> Work to complete
The entries that follow include a run beginning at the line with "Given: Open the Filter Library" and ending at the line with "How do I perform: Open"; restate that run word for word and leave the rest out.

> Information provided

=== Begin Enclosure ===

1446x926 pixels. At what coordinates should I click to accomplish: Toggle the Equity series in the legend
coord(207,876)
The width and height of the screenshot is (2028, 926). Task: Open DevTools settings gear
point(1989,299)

=== End Enclosure ===
=== Begin Enclosure ===

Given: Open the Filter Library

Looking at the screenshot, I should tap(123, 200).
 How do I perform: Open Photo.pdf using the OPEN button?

=== End Enclosure ===
=== Begin Enclosure ===

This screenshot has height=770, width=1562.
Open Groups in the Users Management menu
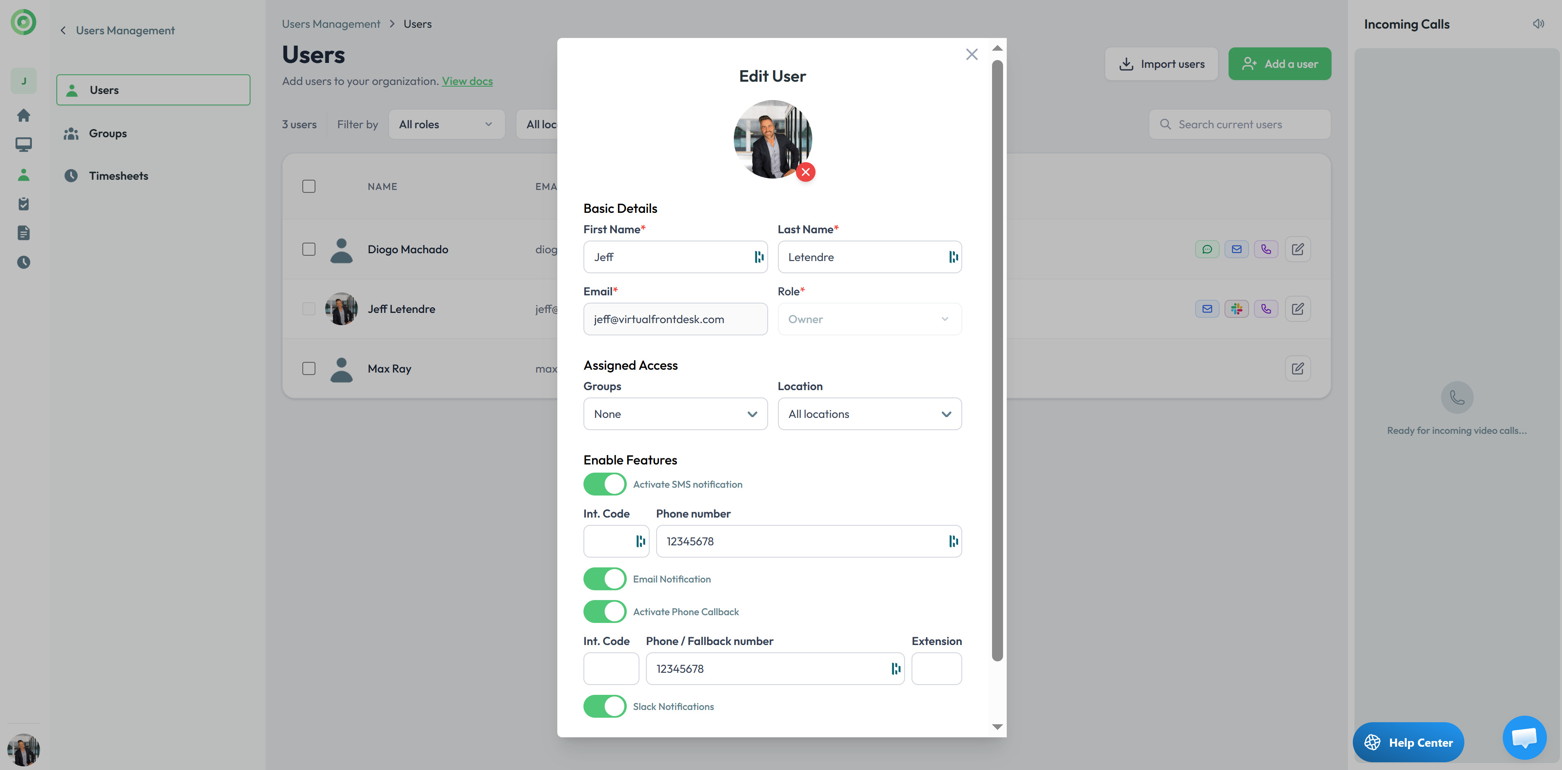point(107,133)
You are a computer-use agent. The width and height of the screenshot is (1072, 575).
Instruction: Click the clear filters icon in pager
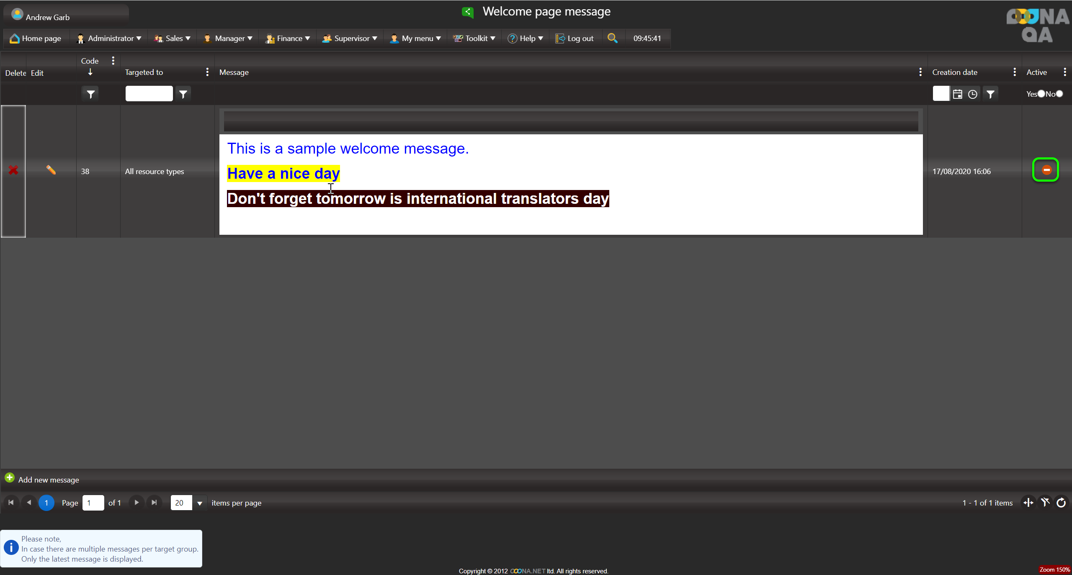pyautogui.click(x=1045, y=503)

=== End Enclosure ===

> Result of the exercise
Given: Open the Filter Library

Looking at the screenshot, I should tap(123, 200).
 How do I perform: Open Photo.pdf using the OPEN button?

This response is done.